– Я выбираюсь в дорогу, – добавил я.
– Куда?
– В лагерь Начальника.
– Вы счастливец, сначала – потому что поедете туда, где бьются… отсюда, где мы только спорить будем, а потом – что увидите человека, на которого вся Польша складывает надежды. Останетесь или вернётесь? – спросила она.
– Перед вами могу поведать то, – сказал я тихо, – что еду с бумагами. Вернусь ли с ответом или мне там прикажут остаться, не знаю.
– А когда вы едете? – спросила она.
– Сегодня ещё до ночи.
Наступило молчание, пришла Ваверская, которая за каждым моим появлением взяла себе за обязанность поить меня кофием.
– Поручик сегодня выезжает в свет! – сказала ей Юта.
– Что? Как? Надолго?
– Ничего не знаю, – ответил я, – но еду в войско.

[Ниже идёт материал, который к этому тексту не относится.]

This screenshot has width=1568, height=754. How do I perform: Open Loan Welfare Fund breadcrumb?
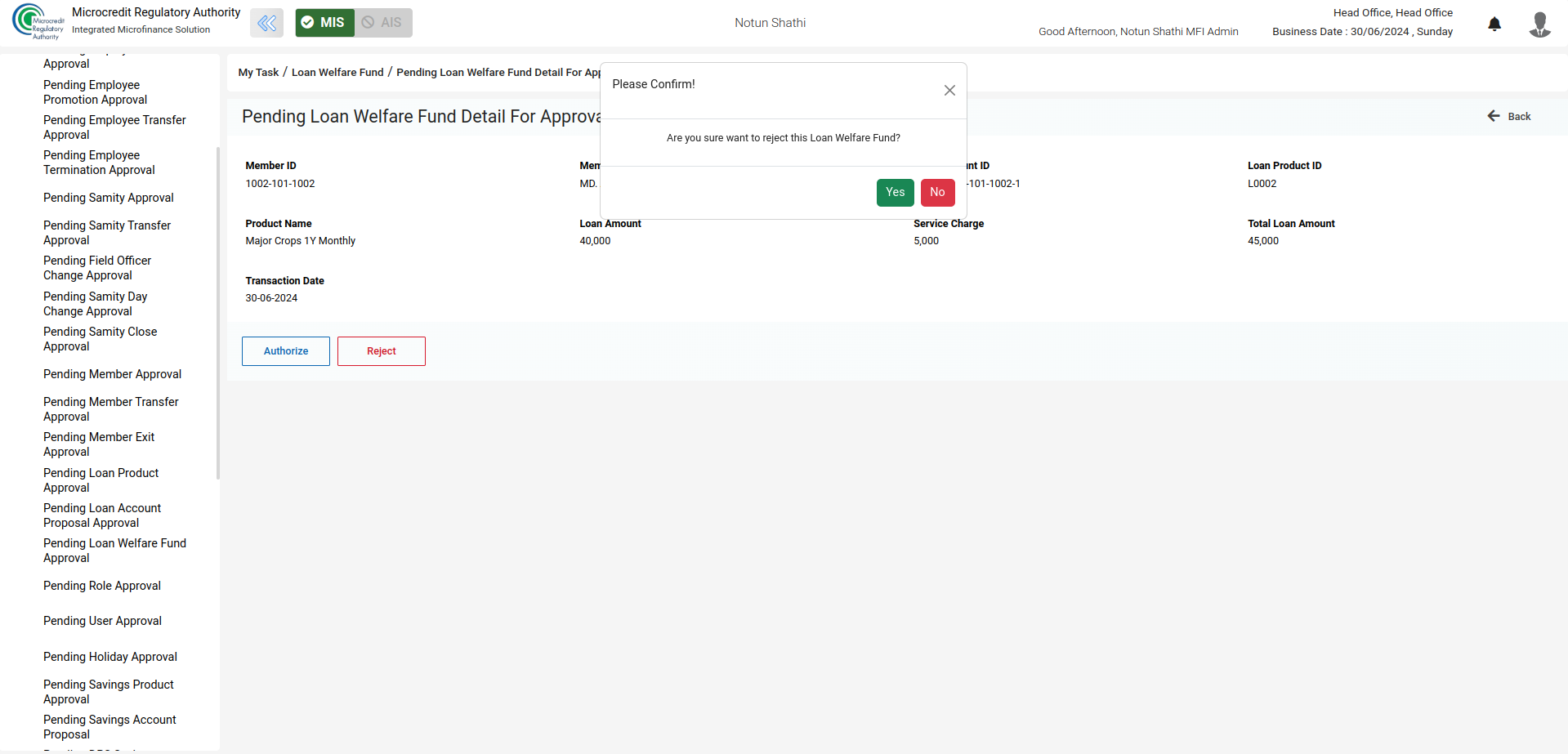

– Но рука! – воскликнула мать.
– В дороге заживёт, – произнёс я.
Я был тут и теперь как дома, привыкший к этой скромной комнатке, а разговор с Ютой, могу сказать, услаждал мне жизнь. Однако же в эти минуты запал к бою, охота к действию, надежда увидеть Костюшку давали мне почти весёлость.

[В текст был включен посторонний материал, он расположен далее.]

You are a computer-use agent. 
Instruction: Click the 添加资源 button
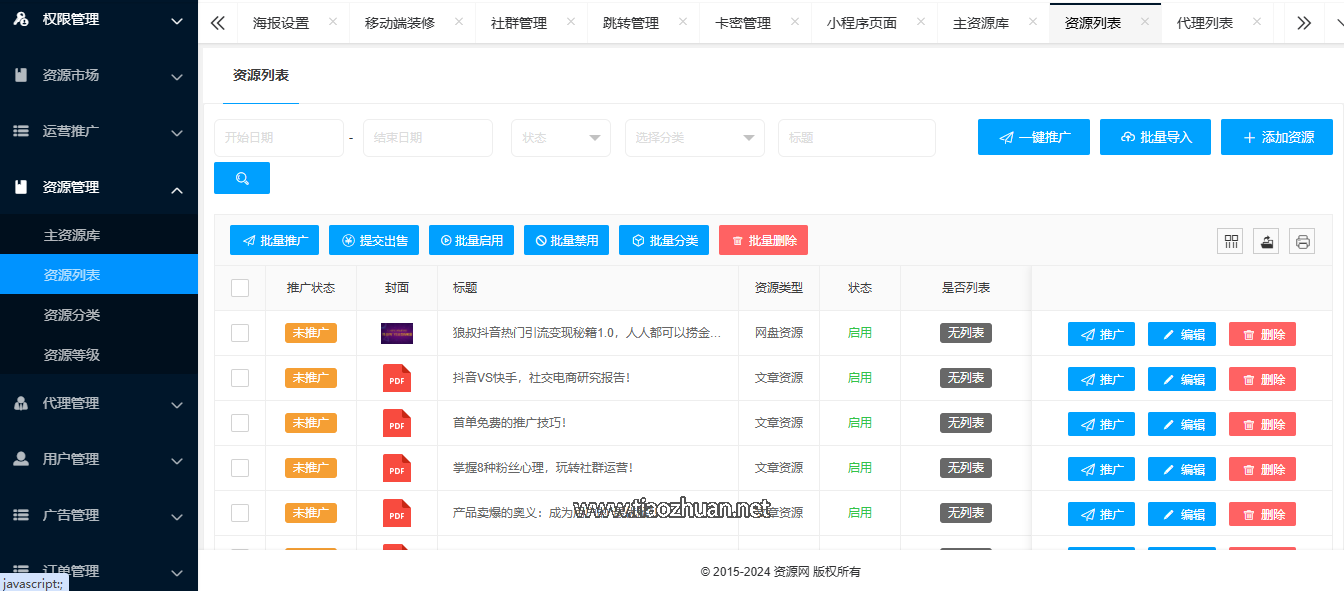pos(1276,137)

– Войска должны приблизиться к Варшаве, для её обороны, – отозвалась Юта, – то и вы с ними. Тогда, я надеюсь, навестите нас и не забудете о давней подруге.
Мы грустно расстались; теперь, не опасаясь ни меня, ни матери, она проводила меня до двери. В этот раз пошла также за мной, медленно, тревожно, однако, оглядываясь, смотрит ли мать.
Ваверская была занята уже хозяйством. У двери я взял её руку для поцелуя и поглядел в глаза, они были полны слёз, хотя улыбалась.
– Жаль мне вас, – проговорила она, – мы так по-братски привыкли друг к другу… не с кем будет поговорить и иногда… правда, жаль мне вас. Подумайте там иногда о Юте.
В эти минуты она сняла с шеи золотой крестик, который носила на бархатке, и втиснула его мне в руку.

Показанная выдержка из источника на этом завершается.